[Data for this exercise Boundary: Start]

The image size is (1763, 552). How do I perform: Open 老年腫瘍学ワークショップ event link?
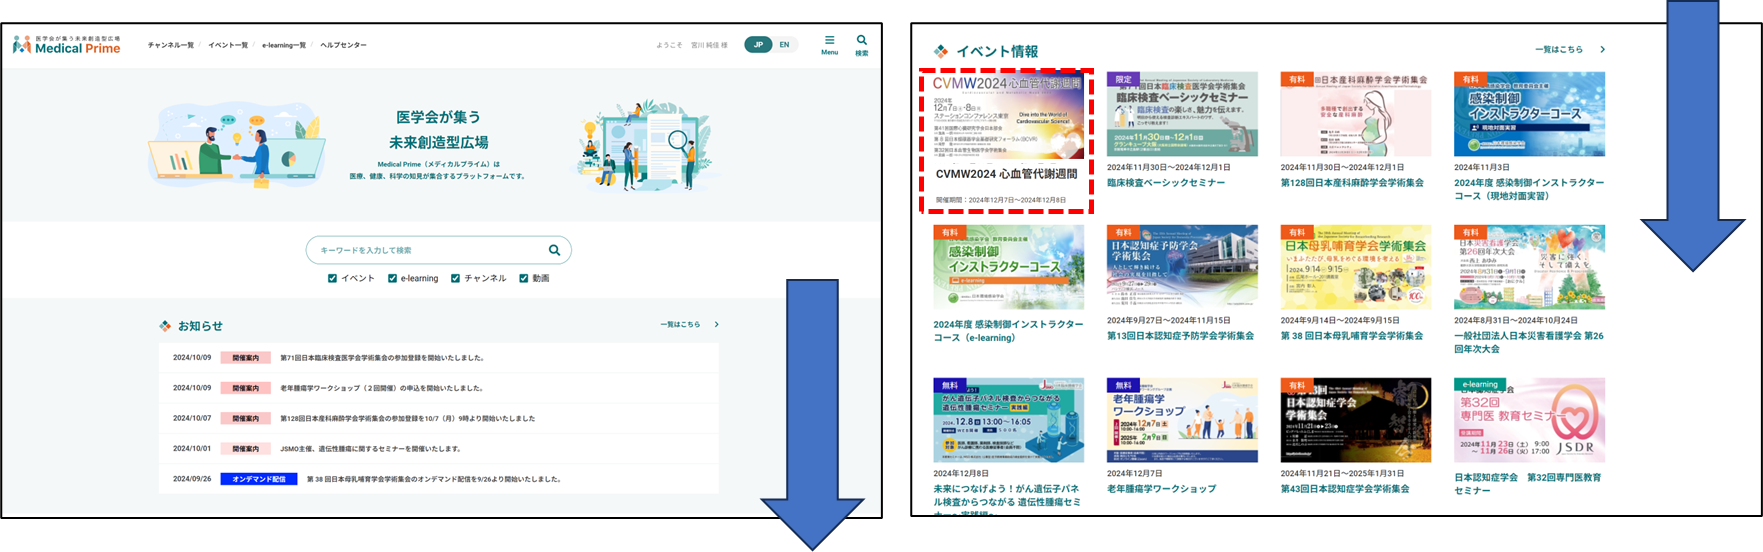point(1161,489)
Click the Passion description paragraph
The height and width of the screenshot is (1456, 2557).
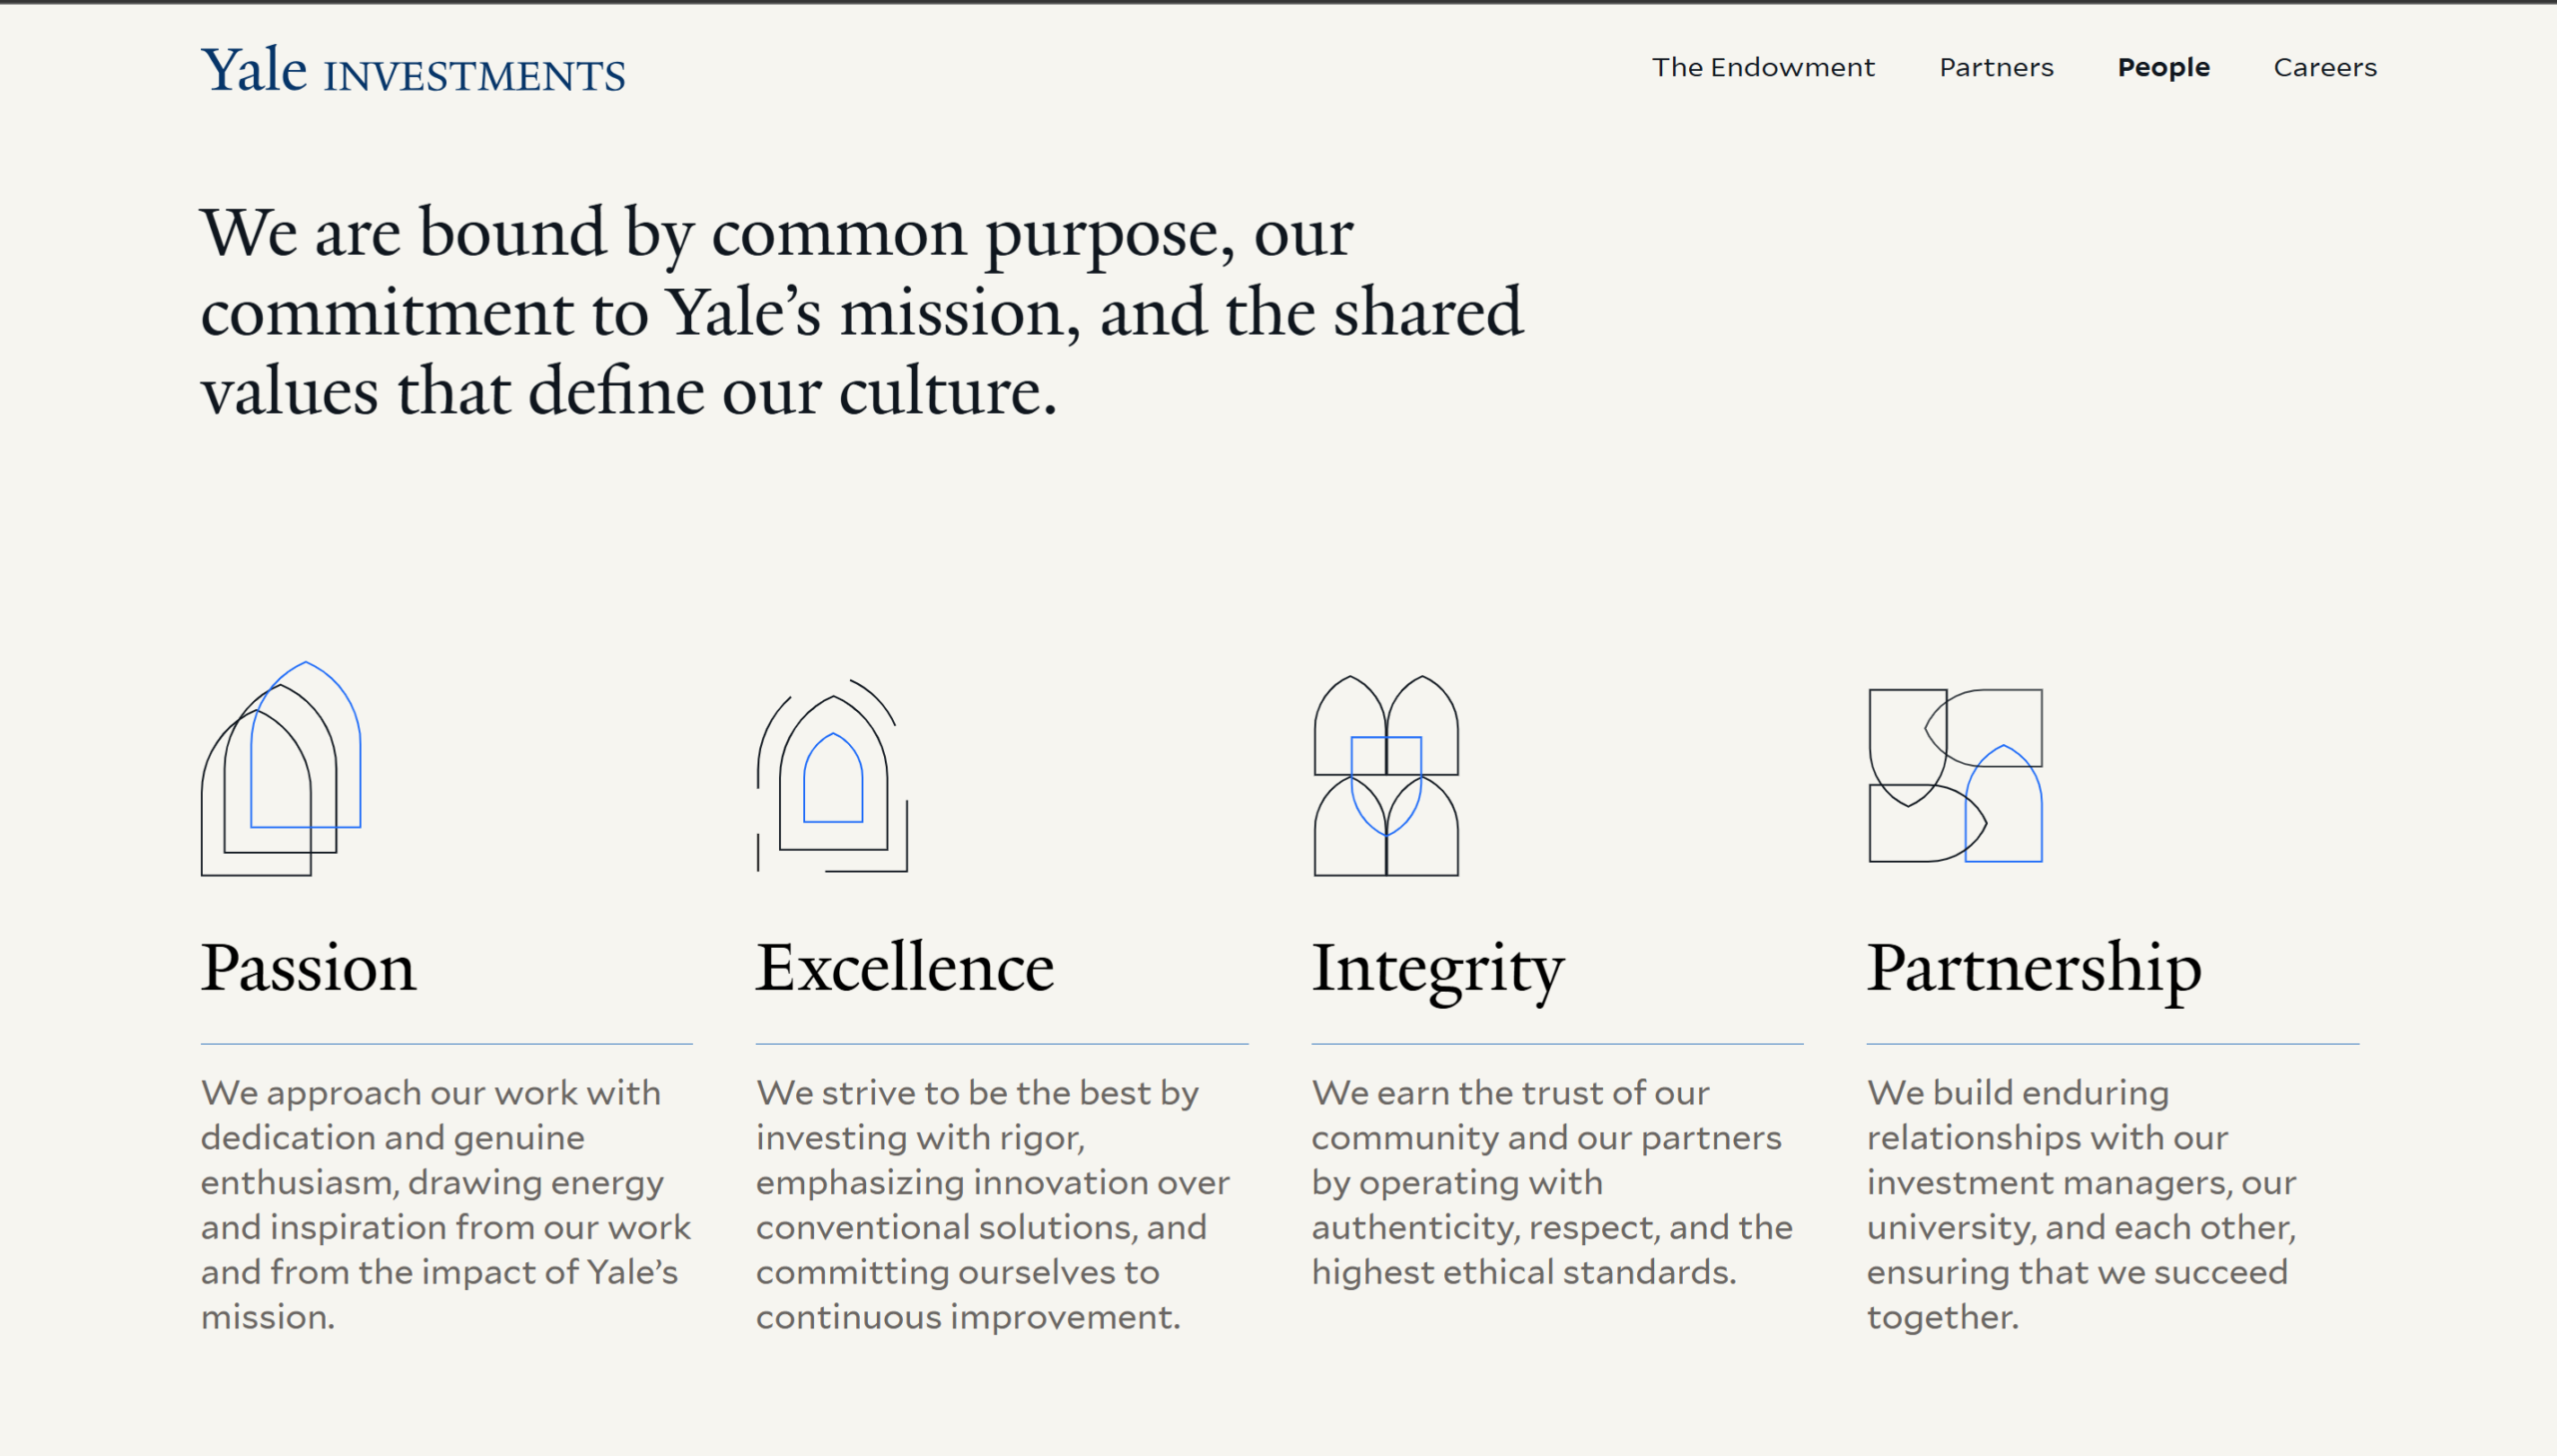(x=445, y=1204)
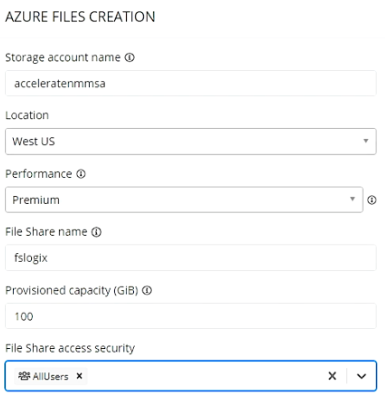
Task: Click the group icon on AllUsers tag
Action: coord(24,376)
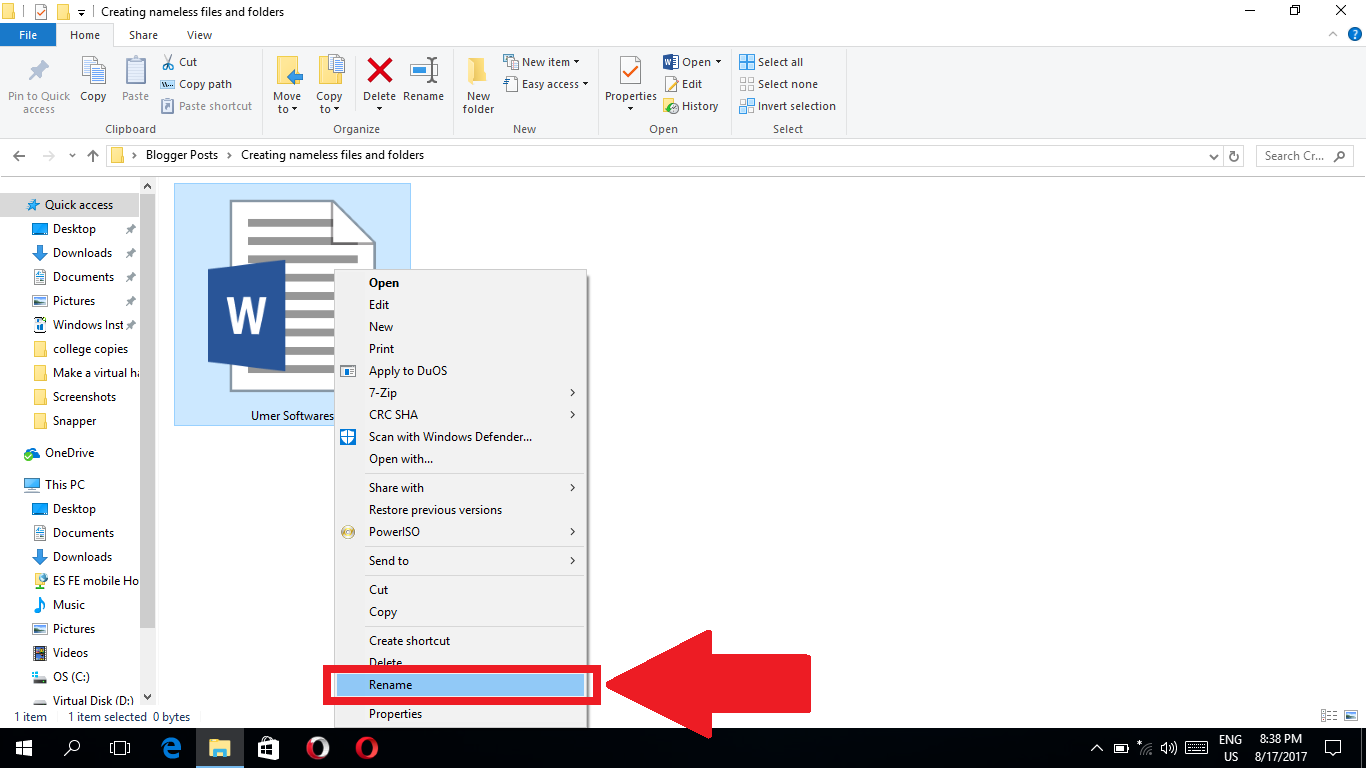Click the Up arrow navigation icon
This screenshot has width=1366, height=768.
click(x=93, y=156)
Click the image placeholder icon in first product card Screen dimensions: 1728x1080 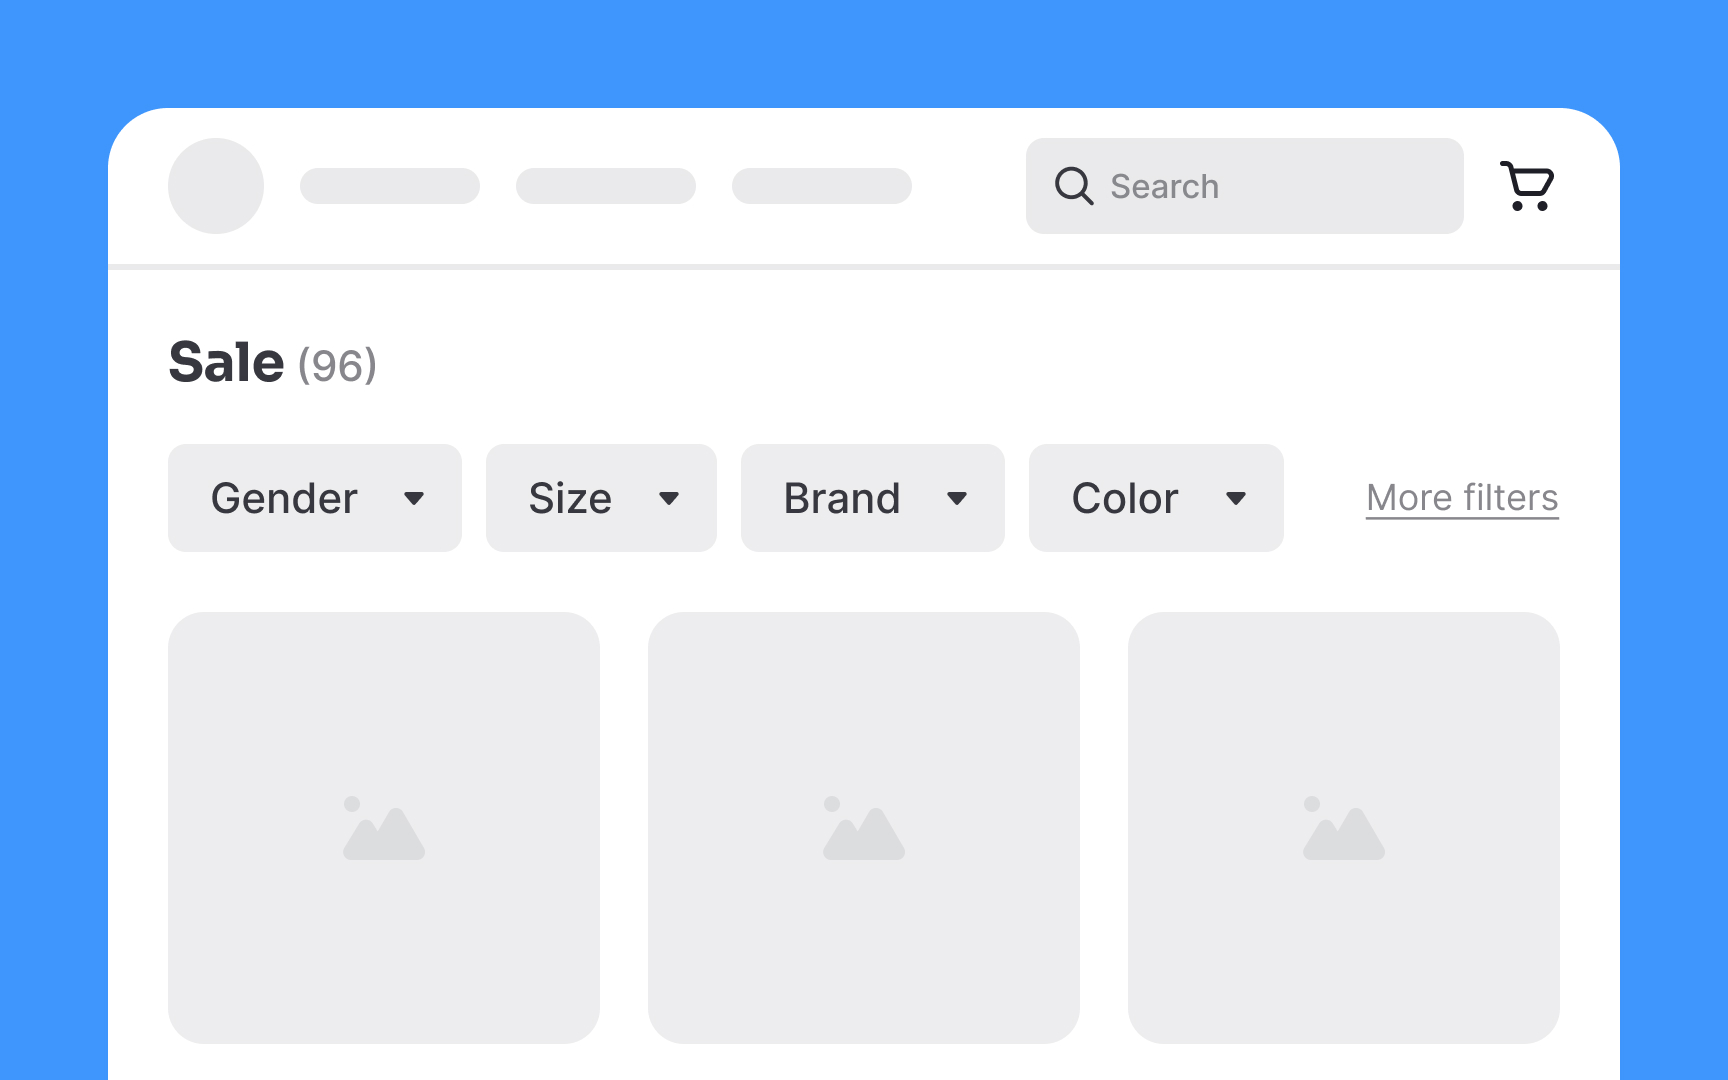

[Data for this exercise Boundary: End]

_Work task_
Retype the data exactly as it stands, but keep the images out of your copy.

_Answer for the task_
The image size is (1763, 552). How do I perform: Open 老年腫瘍学ワークショップ event link?
point(1161,489)
Click the Passion description paragraph
The height and width of the screenshot is (1456, 2557).
(x=445, y=1204)
Task: Click the group icon on AllUsers tag
Action: coord(24,376)
Click the Up arrow navigation icon
This screenshot has width=1366, height=768.
click(x=93, y=156)
Click the image placeholder icon in first product card Screen dimensions: 1728x1080 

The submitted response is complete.